On peut le constater, le Canada, en cette affaire, succombe à ses propres démons. Il le fait plus facilement, toutefois, depuis que l'administration Bush transforme la manipulation et le mutisme en vertus et impose à tous sa version moderne du « crois ou meurs ». La lutte contre la libre circulation de l'information atteint un sommet, en effet, quand, sous prétexte de combattre le terrorisme, la nation la plus puissante de la planète interprète les demandes d'information comme des gestes de déloyauté, fait de l'esprit critique un motif d'ostracisme, émascule le pouvoir judiciaire et inverse au profit du pouvoir exécutif le cours normal de l'information. Cela se produit sous nos yeux : les États-Unis autorisent les policiers à fouiller partout, mais cachent les procès verbaux des rencontres entre le vice-président et les spéculateurs d'Enron. Inversion là aussi du sens de la circulation de l'information.

La transparence dont la démocratie a besoin subit des assauts particulièrement violents dans le secteur de la politique étrangère. Certes, les moeurs du milieu diplomatique n'ont jamais penché du côté de la candeur. On affirmerait que le meilleur diplomate est un diplomate muet qu'on exagérerait à peine. Cela, que des époques imprégnées d'autoritarisme et d'arbitraire princier acceptaient sans trop maugréer, contraste avec le discours et les valeurs démocratiques. Le citoyen, selon la théorie, a droit à plus d'information que le serf d'autrefois. Il est scandaleux que le chef d'un régime censément démocratique ne rende pas compte au peuple des tractations menées derrière des portes closes. Ou le peuple obtient l'information nécessaire au choix de ses orientations ou il n'y a pas de « gouvernement par le peuple ». Comment juger la législation canadienne si l'on ne sait pas ce que Washington a ordonné à nos dirigeants? Comment croire à la neutralité américaine au Proche-Orient quand Ariel Sharon se rend six fois à la Maison-Blanche et en sort sans qu'on sache ce qui s'y est dit? Quand des émissaires américains se rendent au Pakistan, en Inde, en Russie, aux Philippines et ne communiquent à l'opinion qu'un résumé trompeur et alambiqué de leurs messages, comment les peuples touchés par ces conversations secrètes ne concluraient-ils pas à des complots pétroliers? Le mutisme des dirigeants est à l'origine du cynisme des populations.

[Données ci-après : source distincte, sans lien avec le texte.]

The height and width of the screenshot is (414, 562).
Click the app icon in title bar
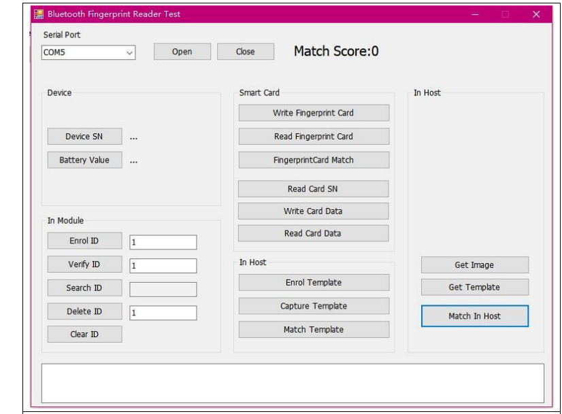pyautogui.click(x=39, y=14)

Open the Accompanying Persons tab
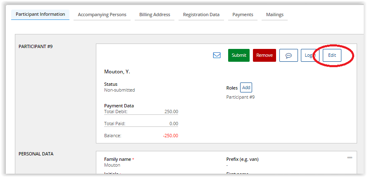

Le Proche-Orient est un des pires exemples qui soient des effets catastrophiques du mensonge, de la dissimulation et de l'amnésie sélective que se permettent les plus forts. Depuis des années, Israël amenuise les territoires palestiniens par le « cancer » de ses colonies (l'expression est celle du Monde diplomatique), mais Sharon et Bush n'ont à la bouche que le terme de légitime défense. Quand la communauté internationale exige un retrait immédiat des troupes israéliennes, Sharon ignore l'ordonnance, comme il empêche l'enquête sur Jénine. Israël, les États-Unis et le Canada protestent à Durban quand on accuse Israël de racisme, mais personne ne dit mot quand le budget israélien, au dire de Human Rights Watch, traite de façon discriminatoire les enfants de sang palestinien. En mars dernier, les États-Unis se félicitaient d'avoir piloté à l'ONU la résolution 1397. On y évoquait « la vision d'une région où deux États, Israël et la Palestine, vivraient côte à côte dans des frontières sûres et reconnues ». Trois mois plus tard, le président Bush estime que le temps n'est pas venu de songer à un État palestinien, ni de répondre sérieusement aux propositions du prince Abdallah. Après avoir reconnu que Yasser Arafat est l'interlocuteur incontournable, voilà que le président Bush se rallie au point de vue de Sharon : Arafat est responsable de la violence même quand Israël le prive de tout moyen d'action. Au passage, le président Bush, sans doute au nom du principe de non-ingérence, critique vertement le nouveau cabinet palestinien, en oubliant le racisme de plusieurs membres du gouvernement Sharon. Mensonges et amnésie.

La démocratie a besoin d'information. Certains chefs d'État feraient oeuvre démocratique s'ils reconnaissaient aux mots le droit à une stabilité minimale.